# Hey from Cincy



## gthorpe2 (Jan 20, 2010)

Hey everyone!! I'm Greg and I live just north of Cincinnati. Halloween is my favorite holiday!! I keep busy with going to school, which I'll be done in the Spring and will have my associates degree in Architecture. I just got married in December and am loving it.
This past Halloween I told my neighbors every year is going to be better! I think I'm in a competition with them now, since I opened my big mouth. I have a couple great ideas for this year and am currently working on them.
Other hobbies of mine are saltwater tanks. I have a 110 gallon acrlyic tank with a 760 watt light fixture. I have a sps (small poylp stone or also known as hard corals) tank. I'm always looking to upgrade my tank or add some new things to it. I also have some poison dart frogs and a 1973 Dodge Charger that also keeps me busy.


----------



## RoxyBlue (Oct 6, 2008)

Welcome to the Forum, Gthorpe! A little friendly Halloween competition with the neighbors is a good thing


----------



## fick209 (Aug 31, 2009)

Welcome to the Forum! You'll find lots of new ideas here to stay ahead of the neighbors in your friendly Halloween competition


----------



## Spooky1 (Aug 25, 2008)

Welcome to the forum.


----------



## hedg12 (Jul 6, 2008)

Welcome!


----------



## scareme (Aug 29, 2006)

Hi and welcome to the forum. What things do you already have in your haunt?


----------



## Zurgh (Dec 21, 2009)

Hello! Many talented people from all over here. You will find a lot to BLOW your neighborhoods' mind & send them screaming! And ask others how they did it.


----------



## morbidmike (Sep 11, 2009)

▸ Requirements:
**A.** Answer these questions about the forum thread:
(i) What degree will Greg have when he finishes school in the Spring?
(ii) How many gallons does his acrylic tank hold?
(iii) Which member asks what things he already has in his haunt?
**B.** Go on with the forum thread, starting from the point where it stops.
The lines that follow have nothing to do with the forum thread.

Records for finding items on display
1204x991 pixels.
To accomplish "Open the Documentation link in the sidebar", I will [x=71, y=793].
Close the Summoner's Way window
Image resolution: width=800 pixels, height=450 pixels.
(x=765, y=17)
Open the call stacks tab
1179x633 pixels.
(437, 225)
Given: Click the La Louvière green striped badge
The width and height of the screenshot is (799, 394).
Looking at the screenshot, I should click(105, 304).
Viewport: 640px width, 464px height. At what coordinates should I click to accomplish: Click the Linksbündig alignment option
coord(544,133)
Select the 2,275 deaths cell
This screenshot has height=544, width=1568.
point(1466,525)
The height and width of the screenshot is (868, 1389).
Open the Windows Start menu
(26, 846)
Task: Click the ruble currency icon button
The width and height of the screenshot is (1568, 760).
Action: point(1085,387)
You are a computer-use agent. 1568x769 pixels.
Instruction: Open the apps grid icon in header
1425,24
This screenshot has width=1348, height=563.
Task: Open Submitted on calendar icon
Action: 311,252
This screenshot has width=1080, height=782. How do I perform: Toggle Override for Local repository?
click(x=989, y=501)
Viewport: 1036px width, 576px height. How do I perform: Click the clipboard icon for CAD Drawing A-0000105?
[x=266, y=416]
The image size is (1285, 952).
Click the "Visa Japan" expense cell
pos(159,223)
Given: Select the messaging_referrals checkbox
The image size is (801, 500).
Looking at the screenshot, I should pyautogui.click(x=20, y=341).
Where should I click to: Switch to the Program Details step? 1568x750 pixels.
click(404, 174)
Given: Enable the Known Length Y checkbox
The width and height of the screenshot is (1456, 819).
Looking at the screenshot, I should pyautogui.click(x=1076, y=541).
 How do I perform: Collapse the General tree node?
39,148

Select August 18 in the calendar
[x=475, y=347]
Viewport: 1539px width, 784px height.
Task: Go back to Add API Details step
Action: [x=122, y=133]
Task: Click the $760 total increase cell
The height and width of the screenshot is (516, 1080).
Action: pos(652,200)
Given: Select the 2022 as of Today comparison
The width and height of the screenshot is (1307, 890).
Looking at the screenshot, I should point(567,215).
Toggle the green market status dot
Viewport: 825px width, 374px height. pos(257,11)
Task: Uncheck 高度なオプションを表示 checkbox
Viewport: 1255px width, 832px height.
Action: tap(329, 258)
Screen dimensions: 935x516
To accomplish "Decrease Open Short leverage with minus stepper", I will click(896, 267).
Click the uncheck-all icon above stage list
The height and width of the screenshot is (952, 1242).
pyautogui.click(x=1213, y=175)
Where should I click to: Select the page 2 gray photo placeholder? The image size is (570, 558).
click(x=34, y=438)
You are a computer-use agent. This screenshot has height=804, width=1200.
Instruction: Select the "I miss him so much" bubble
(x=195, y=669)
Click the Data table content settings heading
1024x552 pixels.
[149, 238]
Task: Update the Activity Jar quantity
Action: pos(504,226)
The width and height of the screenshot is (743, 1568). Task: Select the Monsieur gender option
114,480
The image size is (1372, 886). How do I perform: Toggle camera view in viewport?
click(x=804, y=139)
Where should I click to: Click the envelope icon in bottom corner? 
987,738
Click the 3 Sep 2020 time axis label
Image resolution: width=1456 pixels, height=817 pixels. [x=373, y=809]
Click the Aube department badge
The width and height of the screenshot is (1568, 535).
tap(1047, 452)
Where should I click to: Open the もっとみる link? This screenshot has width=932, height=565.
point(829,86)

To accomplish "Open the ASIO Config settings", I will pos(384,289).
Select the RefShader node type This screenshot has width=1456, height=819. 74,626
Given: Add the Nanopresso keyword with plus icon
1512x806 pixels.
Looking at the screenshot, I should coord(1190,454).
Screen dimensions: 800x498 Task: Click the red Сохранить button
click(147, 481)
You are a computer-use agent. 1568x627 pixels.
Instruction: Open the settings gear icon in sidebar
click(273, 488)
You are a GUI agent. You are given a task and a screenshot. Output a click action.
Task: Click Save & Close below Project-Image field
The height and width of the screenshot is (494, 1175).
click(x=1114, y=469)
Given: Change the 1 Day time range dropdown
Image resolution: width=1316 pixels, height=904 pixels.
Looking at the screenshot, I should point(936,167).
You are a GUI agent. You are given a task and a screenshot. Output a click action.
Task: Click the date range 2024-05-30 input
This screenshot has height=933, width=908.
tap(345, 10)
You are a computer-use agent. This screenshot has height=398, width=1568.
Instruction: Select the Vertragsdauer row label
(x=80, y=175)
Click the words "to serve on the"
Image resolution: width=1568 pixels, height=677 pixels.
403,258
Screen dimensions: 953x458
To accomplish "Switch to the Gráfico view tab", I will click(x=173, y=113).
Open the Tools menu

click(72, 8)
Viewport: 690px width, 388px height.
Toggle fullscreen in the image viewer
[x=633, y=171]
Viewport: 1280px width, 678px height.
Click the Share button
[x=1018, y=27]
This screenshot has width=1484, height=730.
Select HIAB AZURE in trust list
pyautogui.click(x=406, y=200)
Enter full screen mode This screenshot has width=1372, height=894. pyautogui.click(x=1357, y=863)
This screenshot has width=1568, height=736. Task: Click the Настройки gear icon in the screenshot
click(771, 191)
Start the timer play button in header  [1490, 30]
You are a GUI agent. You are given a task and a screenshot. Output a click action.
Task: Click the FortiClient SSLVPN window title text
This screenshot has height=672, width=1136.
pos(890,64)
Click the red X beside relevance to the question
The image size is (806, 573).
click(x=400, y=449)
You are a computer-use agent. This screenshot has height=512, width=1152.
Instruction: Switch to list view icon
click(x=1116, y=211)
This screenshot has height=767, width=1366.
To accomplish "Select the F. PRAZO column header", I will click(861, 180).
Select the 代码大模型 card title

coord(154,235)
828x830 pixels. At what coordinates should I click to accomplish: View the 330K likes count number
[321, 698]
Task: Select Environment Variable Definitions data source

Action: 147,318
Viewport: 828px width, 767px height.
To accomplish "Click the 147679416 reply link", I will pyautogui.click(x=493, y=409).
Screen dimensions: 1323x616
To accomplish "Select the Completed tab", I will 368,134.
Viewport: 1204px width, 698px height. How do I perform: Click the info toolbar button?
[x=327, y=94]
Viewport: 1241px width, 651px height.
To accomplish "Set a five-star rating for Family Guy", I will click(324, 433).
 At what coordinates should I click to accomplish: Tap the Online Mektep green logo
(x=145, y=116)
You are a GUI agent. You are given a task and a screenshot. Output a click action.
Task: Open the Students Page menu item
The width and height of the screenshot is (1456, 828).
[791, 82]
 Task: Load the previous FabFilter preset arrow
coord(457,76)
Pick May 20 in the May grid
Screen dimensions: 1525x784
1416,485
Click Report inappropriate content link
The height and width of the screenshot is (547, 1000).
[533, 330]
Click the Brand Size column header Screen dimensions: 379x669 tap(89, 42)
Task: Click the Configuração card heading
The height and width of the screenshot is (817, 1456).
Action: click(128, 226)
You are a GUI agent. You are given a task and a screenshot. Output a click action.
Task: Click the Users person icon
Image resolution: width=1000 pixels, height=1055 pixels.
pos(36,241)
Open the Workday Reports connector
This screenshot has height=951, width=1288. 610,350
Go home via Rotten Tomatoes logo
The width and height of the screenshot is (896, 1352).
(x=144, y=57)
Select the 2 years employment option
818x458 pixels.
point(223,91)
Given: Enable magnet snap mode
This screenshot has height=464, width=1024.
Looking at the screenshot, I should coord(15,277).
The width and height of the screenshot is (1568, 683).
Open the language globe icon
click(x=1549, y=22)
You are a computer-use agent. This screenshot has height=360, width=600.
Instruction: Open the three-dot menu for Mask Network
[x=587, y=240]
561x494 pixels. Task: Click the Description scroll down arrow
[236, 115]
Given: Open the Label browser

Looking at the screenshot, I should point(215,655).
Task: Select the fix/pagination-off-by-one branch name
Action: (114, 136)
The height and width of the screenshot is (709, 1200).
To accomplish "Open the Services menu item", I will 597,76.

▸ Task answers:
**A.**
(i) An associates degree in Architecture
(ii) 110 gallons
(iii) scareme

**B.**
hey, welcome aboard .....P.S. please send some of those frogs to Roxy Blue,Spooky1,and Fick 209...I'm trying to get them outta here!!!!....lol. just kidding everyone here is great and extremely tallented you'll have a blast


----------



## Johnny Thunder (Feb 24, 2006)

Welcome to the board.


----------



## Frighteners Entertainment (Jan 24, 2006)

welcome aboard Greg!


----------



## IMU (Apr 8, 2009)

Hello and Welcome!


----------



## Joiseygal (Sep 3, 2008)

Welcome to the forum and you will find so many great ideas here on the forum.


----------



## DarkLore (Jan 25, 2009)

morbid mike said:


> hey, welcome aboard .....P.S. please send some of those frogs to Roxy Blue,Spooky1,and Fick 209...I'm trying to get them outta here!!!!....lol. just kidding everyone here is great and extremely tallented you'll have a blast


and one to my ex-wife's house.

Welcome.


----------



## Tyler (Jul 17, 2008)

Hey Nice to meet you, im also from Cincinnati!!


----------



## Vlad (Aug 2, 2005)

Welcome Greg, Halloween......check, I do freshwater tanks, and mopar rocks.


----------



## ScreamingScarecrow (Oct 1, 2008)

Welcome Aboard!!
I believe you'll like it here!


----------



## madmomma (Jul 1, 2009)

Hello and welcome, Gthorpe2!


----------



## sharpobject (May 7, 2008)

Hi and welcome !!!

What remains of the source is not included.